As usual, she was in her dressing gown, lying on the unmade bed, reading a romantic novel.
“Oh! So it’s you.”
“In person,” he said, putting his hat on the chest of drawers, and sitting down on a chair by the bed.
She seemed both surprised and amused.
“Don’t tell me you’re still on about that same old business?”
“The case will not be closed until the murderer is found.”
“You don’t mean you still haven’t found him? I thought you were such a cunning old fox. I hope it doesn’t embarrass you, me being in my dressing gown like this?”
“Not in the least.”
“I daresay you must be used to it by now.”
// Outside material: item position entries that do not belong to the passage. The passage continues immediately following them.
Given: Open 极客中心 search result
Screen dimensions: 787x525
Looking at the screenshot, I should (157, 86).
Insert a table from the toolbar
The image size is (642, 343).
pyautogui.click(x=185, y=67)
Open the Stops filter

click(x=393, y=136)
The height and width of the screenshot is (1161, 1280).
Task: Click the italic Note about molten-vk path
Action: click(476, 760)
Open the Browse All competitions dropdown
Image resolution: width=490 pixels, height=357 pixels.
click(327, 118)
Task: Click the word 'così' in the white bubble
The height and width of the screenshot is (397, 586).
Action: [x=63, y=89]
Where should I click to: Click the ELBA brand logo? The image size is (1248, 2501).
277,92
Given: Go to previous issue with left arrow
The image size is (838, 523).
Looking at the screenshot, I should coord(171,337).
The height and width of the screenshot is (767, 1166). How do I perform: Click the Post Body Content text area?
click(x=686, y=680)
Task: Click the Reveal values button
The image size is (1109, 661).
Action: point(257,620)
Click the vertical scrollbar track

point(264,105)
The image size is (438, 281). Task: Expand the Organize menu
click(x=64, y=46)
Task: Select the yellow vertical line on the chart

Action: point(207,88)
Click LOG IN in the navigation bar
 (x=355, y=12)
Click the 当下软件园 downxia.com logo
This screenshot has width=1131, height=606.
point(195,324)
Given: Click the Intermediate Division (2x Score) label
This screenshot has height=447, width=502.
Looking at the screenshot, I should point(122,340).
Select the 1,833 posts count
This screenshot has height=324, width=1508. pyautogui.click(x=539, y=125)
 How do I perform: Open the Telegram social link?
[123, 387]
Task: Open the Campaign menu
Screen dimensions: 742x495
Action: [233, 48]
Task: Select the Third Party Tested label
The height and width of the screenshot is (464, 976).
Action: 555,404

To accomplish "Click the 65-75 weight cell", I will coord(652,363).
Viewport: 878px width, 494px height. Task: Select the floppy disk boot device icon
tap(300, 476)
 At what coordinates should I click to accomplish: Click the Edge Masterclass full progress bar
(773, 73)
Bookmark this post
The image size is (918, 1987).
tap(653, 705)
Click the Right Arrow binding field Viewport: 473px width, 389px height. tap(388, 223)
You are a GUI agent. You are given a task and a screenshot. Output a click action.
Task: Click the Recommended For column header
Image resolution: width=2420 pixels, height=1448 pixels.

Without stirring from the bed, she moved so that her dressing gown flew open
. As Maigret did not seem to have noticed, she said provocatively:
“What do you say to this?”
“What?”
“Seeing all this.”
As he still remained impassive, she made a vulgar gesture, and said impatiently:
“How about it?”
“Thanks.”
“Yes, thanks, do you mean?”
“No, thanks.”
“Well, really, old man…You are the…”
“Do you get a kick out of being coarse?”
“You’re surely not going to lecture me, on top of everything else?”
All the same, she gathered together the folds of her dressing gown, and sat up on the edge of the bed.
“What exactly is it you want of me?”
“Do your parents know that you are no longer working in the Avenue Matignon?”
“What are you on about now?”
“You worked for a year at Chez Hélène et Hélène in the Avenue Matignon.”
“What of it?”
“I was just wondering if your father knew you’d changed your occupation.”
“What business is it of yours?”
“Your father is a good man.”
“He’s an old fool, and that’s a fact.”
“If he should ever find out what you’ve been up to…”
“Are you thinking of telling him?”
“I might.”
This time, she was unable to conceal her agitation.
“You haven’t been to Clermont-Ferrand to see my parents?”
“Not yet…”
She got up, made a dash for the door, and flung it open to reveal Mariette Gibon, who had no doubt been standing there for some time, with her ear glued to the door panel.
“My God! You’ve got a nerve!”
“May I come in?”
“No. Shove off. And if I ever catch you spying again…”
Maigret had not moved from his chair.
“Well?” he said.
“Well, what? I can’t think what you want from me.”
“You know perfectly well.”
“No. I don’t. You’ll need to spell it out.”
“You’ve been living in this house for the past six months.”
“So what?”
“You hardly ever go out in the daytime, so you must be aware of most of what goes on.”